_Activity list_:
[1] Quote the passage about Marc Ellenbogen word for word, from "He was an internationally" up to and including "Ambassador to Bulgaria.".
[2] Decide whether each statement below agrees with the passage about Marc Ellenbogen. Answer yes or no for each, and quote the words of the passage that decide it.
(a) Ellenbogen's United Press International columns ran under the title Atlantic Eye.
(b) Ellenbogen served on the National Advisory Board of the US Republican Party.
(c) In 2009, Barack Obama nominated Ellenbogen to be Ambassador to Romania.
[3] Carry on the passage about Marc Ellenbogen, starting after its final sentence.

-- Passage for review follows --

He is the chairman of the Global Panel Foundation and Prague Society for International Cooperation. Annually, he hosts the Hanno R. Ellenbogen Citizenship Award.

He was an internationally syndicated columnist for United Press International (2004-2010), with over 300 columns appearing in publications, including The Washington Times, The Globe and Mail, The Financial Times, and Die Welt. The op-eds were published under the title Atlantic Eye and dealt with political issues and Marc Ellenbogen's own experience with diplomacy across the Atlantic. Ellenbogen's column Atlantic Eye has been cited in numerous media, print and other mediums.

From 2004 to 2010, Ellenbogen served on the National Advisory Board of the US Democratic Party. He is a former Vice Chair & Founding Trustee of the Democratic Expat Leadership Council.
In 2009, U.S. President Barack Obama nominated Ellenbogen to be Ambassador to Bulgaria.

-- Passage for review concluded --
-- Raw data follows --

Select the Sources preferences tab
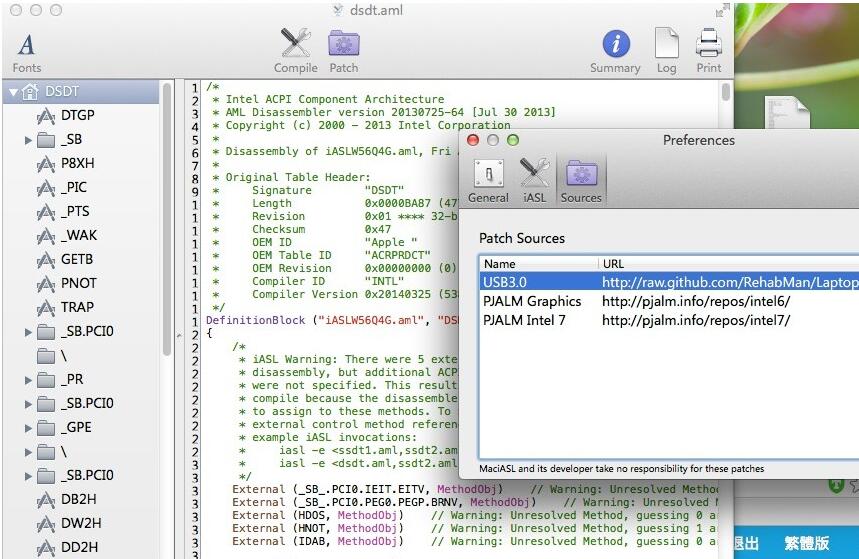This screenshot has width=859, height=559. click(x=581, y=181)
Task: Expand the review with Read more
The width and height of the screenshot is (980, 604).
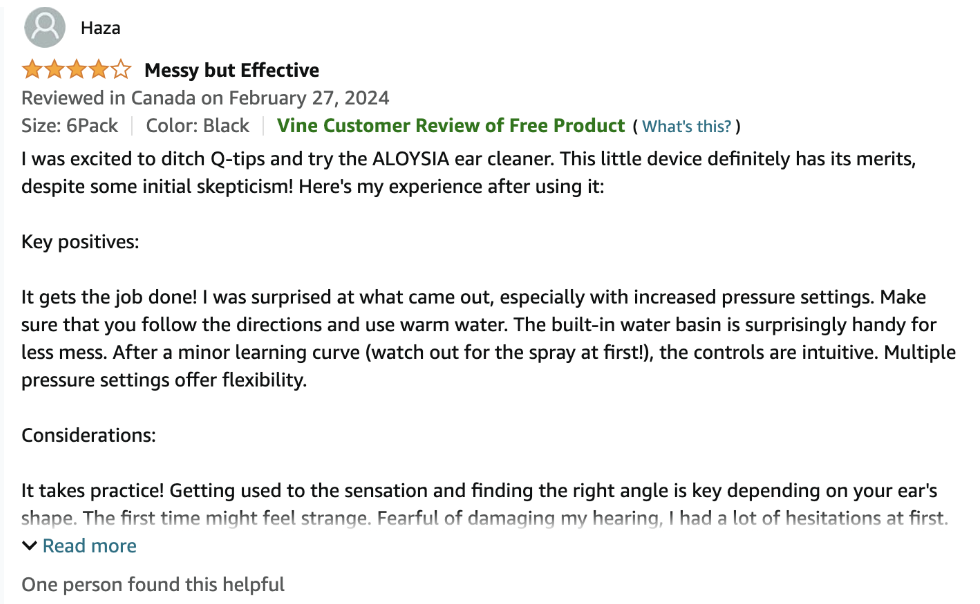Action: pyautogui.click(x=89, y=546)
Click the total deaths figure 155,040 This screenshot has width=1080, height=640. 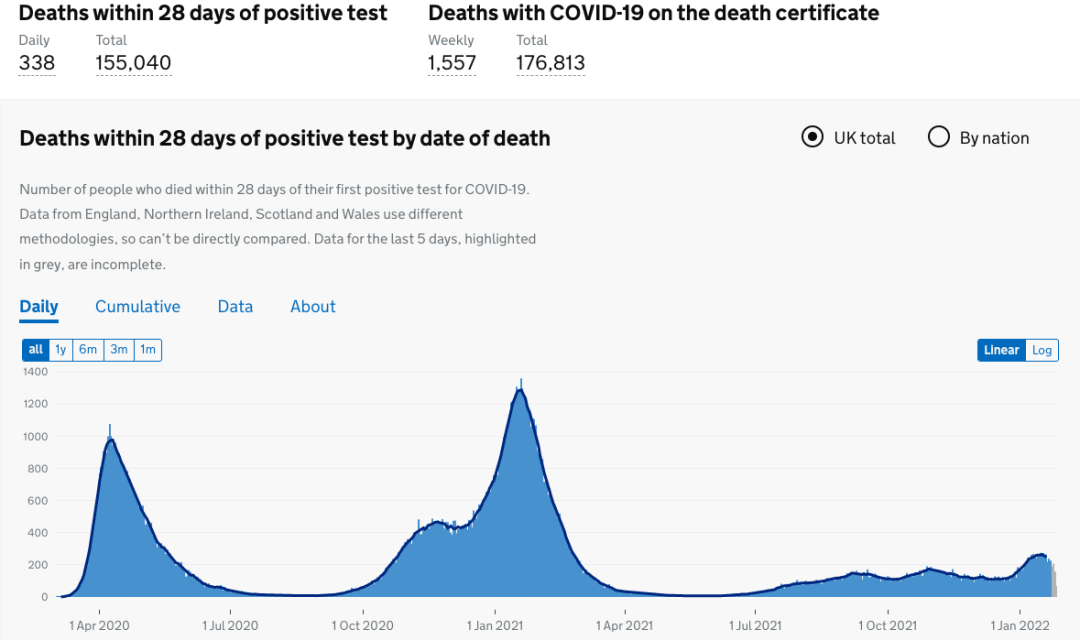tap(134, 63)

-- Raw data concluded --

_Answers below_:
[1]
He was an internationally syndicated columnist for United Press International (2004-2010), with over 300 columns appearing in publications, including The Washington Times, The Globe and Mail, The Financial Times, and Die Welt. The op-eds were published under the title Atlantic Eye and dealt with political issues and Marc Ellenbogen's own experience with diplomacy across the Atlantic. Ellenbogen's column Atlantic Eye has been cited in numerous media, print and other mediums.

From 2004 to 2010, Ellenbogen served on the National Advisory Board of the US Democratic Party. He is a former Vice Chair & Founding Trustee of the Democratic Expat Leadership Council.
In 2009, U.S. President Barack Obama nominated Ellenbogen to be Ambassador to Bulgaria.

[2]
(a) Yes: "The op-eds were published under the title Atlantic Eye"
(b) No: "Ellenbogen served on the National Advisory Board of the US Democratic Party"
(c) No: "U.S. President Barack Obama nominated Ellenbogen to be Ambassador to Bulgaria"

[3]
He is a Life Member of the Association of the United States Army and a Member of the Navy League of the United States. He is also a member of the board of directors of the CERGE-EI Foundation (New York, USA), a Senior Associate at the Moynihan Institute of Global Affairs, Maxwell School of Citizenship and Public Affairs (Syracuse, USA), and an Associate Fellow and Professor at the International Institute for Advanced Studies in Systems Research and Cybernetics (Windsor, Canada).

He serves as an adviser to, and Honorary Member of, the Oxford University European Affairs Society. He is a Patron of the right-of-center Henry Jackson Society and a member of the Corps Rheno-Nicaria zu Mannheim und Heidelberg. He is a Member of the Editorial Board of The Journal of Entrepreneurial Finance.